Authors of the Archer style are the perfect fit for a long weekend where the weather is poor and you are desperate to forget those things you forgot to do, (but recalled unfortunately later that evening), before you left work for the extended break. A page turning plot, but not too complex that your mind seeking absolute relaxation will be called into further action than to try and pronounce an authors attempt at a foreign name.
Honour Among Thieves turned out to fit that bill perfectly as I lifted it from the shelf for a read. In fact it outdid expectations. The story revolves around simultaneously occurring plot lines where one country's secret agents plot to do harm to their enemies, or find out what harm is planned for another. Archer wrote this book in the early 1990's at the conclusion of the first Gulf War giving the chief protagonists as being the USA (with Bill Clinton as President), Israel (Yitzhak Rabin as Prime Minister) and Iraq (Saddam Hussein as President).
Cover Image thanks to bookdepository.co.uk |
The Iraqis seek the USA's humiliation, the Israelis for blood (Saddam's) and the United States information on what the other two nations are up to. The Iraqis have hatched a plan to steal the USA's Declaration of Independence while at the same time the Israelis plan to assassinate Saddam Hussein. Although predictably these plot lines converge for an expected ending, the book leaves the reader turning to the very end before finding out just how it works.
Archer among others has had instances in free flowing thrillers such as this as leaving the reader hanging until the end, but then wrapping up the story with an impossible turn of events that somehow must be accepted as the end of the story. Honour Among Thieves has not fallen into this trap. The ending is of course improbable (but then so are all the events of this and most novels) but it is worthwhile given the investment of time the reader has put in.

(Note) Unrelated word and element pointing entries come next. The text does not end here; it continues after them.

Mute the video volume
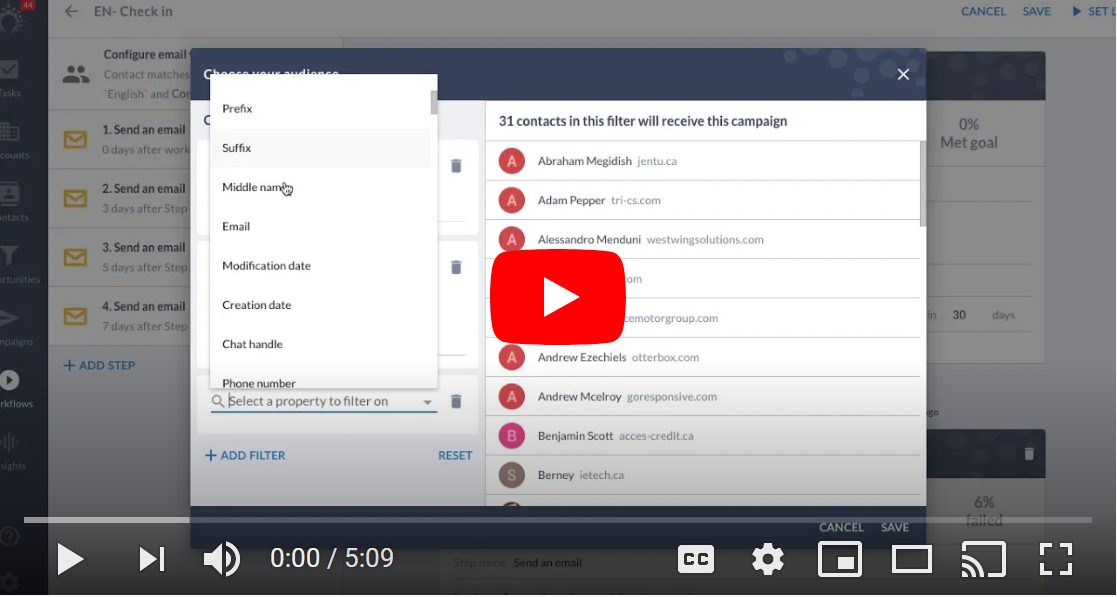pos(221,559)
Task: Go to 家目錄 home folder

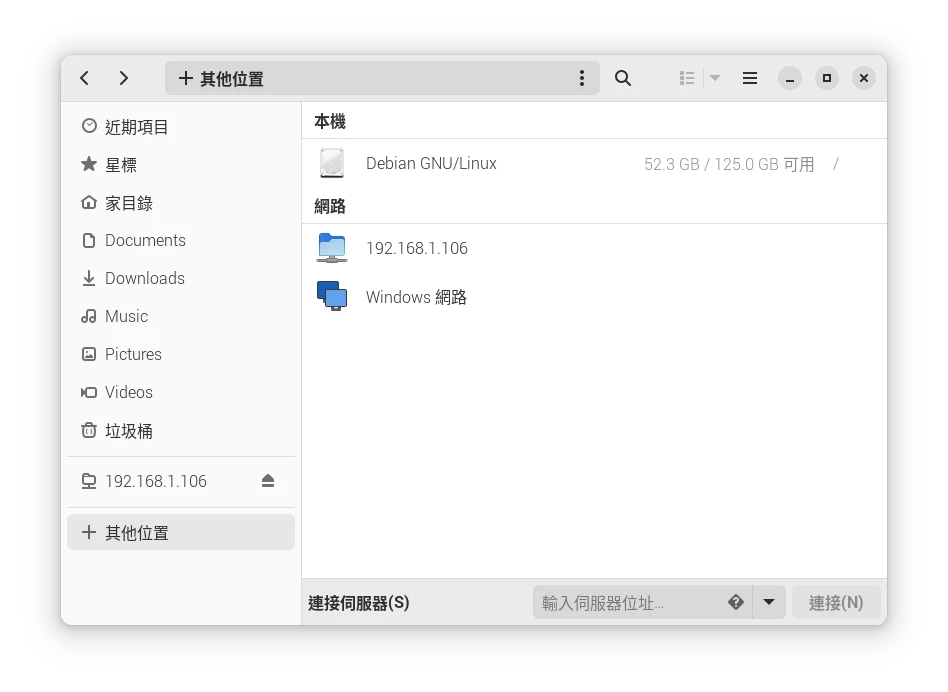Action: [128, 203]
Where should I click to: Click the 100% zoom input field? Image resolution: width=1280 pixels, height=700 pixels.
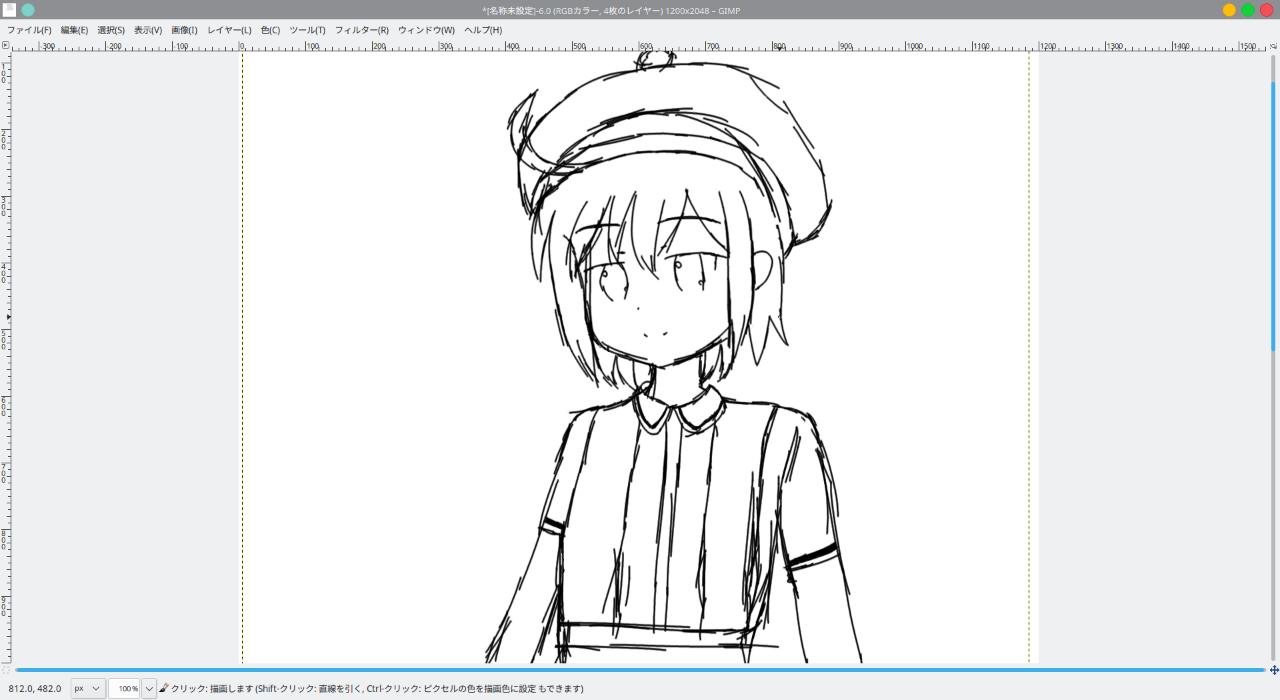[124, 688]
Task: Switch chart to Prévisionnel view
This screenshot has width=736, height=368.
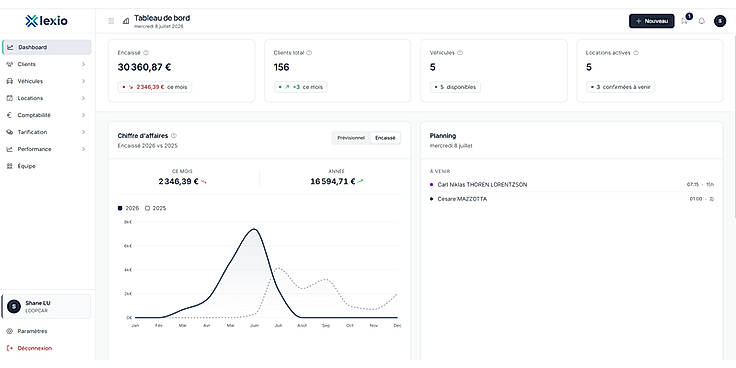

Because there are so many different characters Archer has not tried to give background on each of them too extensively. In such a story he has found the balance right between giving enough information for each, but not overburdening the reader with descriptions of any character in a book where all are equal contributors to the story.
Archer, as is his regular will, does have a passionate love affair written in between the American agent Scott Bradley, and the Israeli agent Hannah Kopec (who just happens to be a former resident of Parisian catwalks). Archer can get carried away with his descriptions of love affairs in his works that border on being perverse rather than helpful to the read, but in this book he gets the balance right. You know there is passion, but you don't need a fifth of the book to know it either.
One of his best and perfect for an entertaining read without excessive mental exertion. Tennis Balls.